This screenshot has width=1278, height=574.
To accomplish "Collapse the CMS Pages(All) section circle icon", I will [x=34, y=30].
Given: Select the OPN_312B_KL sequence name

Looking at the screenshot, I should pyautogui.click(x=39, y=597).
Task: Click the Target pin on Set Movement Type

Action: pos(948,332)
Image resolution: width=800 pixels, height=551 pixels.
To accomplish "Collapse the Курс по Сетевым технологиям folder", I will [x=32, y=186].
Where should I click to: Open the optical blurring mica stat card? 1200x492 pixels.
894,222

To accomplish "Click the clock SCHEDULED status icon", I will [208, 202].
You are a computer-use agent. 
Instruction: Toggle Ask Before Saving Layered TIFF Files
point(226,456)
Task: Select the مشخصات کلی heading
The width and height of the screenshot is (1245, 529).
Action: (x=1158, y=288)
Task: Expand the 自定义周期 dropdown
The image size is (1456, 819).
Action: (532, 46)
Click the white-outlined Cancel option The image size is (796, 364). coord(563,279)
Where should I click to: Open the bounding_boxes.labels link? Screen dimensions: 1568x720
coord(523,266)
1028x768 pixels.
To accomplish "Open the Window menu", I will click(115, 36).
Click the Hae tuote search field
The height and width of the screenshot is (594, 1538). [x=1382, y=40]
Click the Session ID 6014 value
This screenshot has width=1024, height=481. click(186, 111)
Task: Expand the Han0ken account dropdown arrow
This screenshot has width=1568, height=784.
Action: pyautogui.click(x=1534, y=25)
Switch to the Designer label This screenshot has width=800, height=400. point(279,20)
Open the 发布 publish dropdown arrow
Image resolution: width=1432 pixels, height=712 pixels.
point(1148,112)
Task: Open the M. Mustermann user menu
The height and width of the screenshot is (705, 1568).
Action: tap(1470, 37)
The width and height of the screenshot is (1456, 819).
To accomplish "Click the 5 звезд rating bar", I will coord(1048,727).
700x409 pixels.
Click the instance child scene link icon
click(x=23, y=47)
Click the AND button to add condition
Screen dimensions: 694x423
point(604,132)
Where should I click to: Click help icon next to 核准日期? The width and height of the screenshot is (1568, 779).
==========
- **TASK DIRECTIONS**: Copy out the records verbatim, starting with the line that contains "Where should I click to: Open the optical" and continuing through the line that contains "The height and width of the screenshot is (594, 1538).", with both of those lines included.

- **ANSWER TO THE EXERCISE**:
Where should I click to: Open the optical blurring mica stat card? 1200x492 pixels.
894,222

To accomplish "Click the clock SCHEDULED status icon", I will [208, 202].
You are a computer-use agent. 
Instruction: Toggle Ask Before Saving Layered TIFF Files
point(226,456)
Task: Select the مشخصات کلی heading
The width and height of the screenshot is (1245, 529).
Action: (x=1158, y=288)
Task: Expand the 自定义周期 dropdown
The image size is (1456, 819).
Action: (532, 46)
Click the white-outlined Cancel option The image size is (796, 364). coord(563,279)
Where should I click to: Open the bounding_boxes.labels link? Screen dimensions: 1568x720
coord(523,266)
1028x768 pixels.
To accomplish "Open the Window menu", I will click(115, 36).
Click the Hae tuote search field
The height and width of the screenshot is (594, 1538). [x=1382, y=40]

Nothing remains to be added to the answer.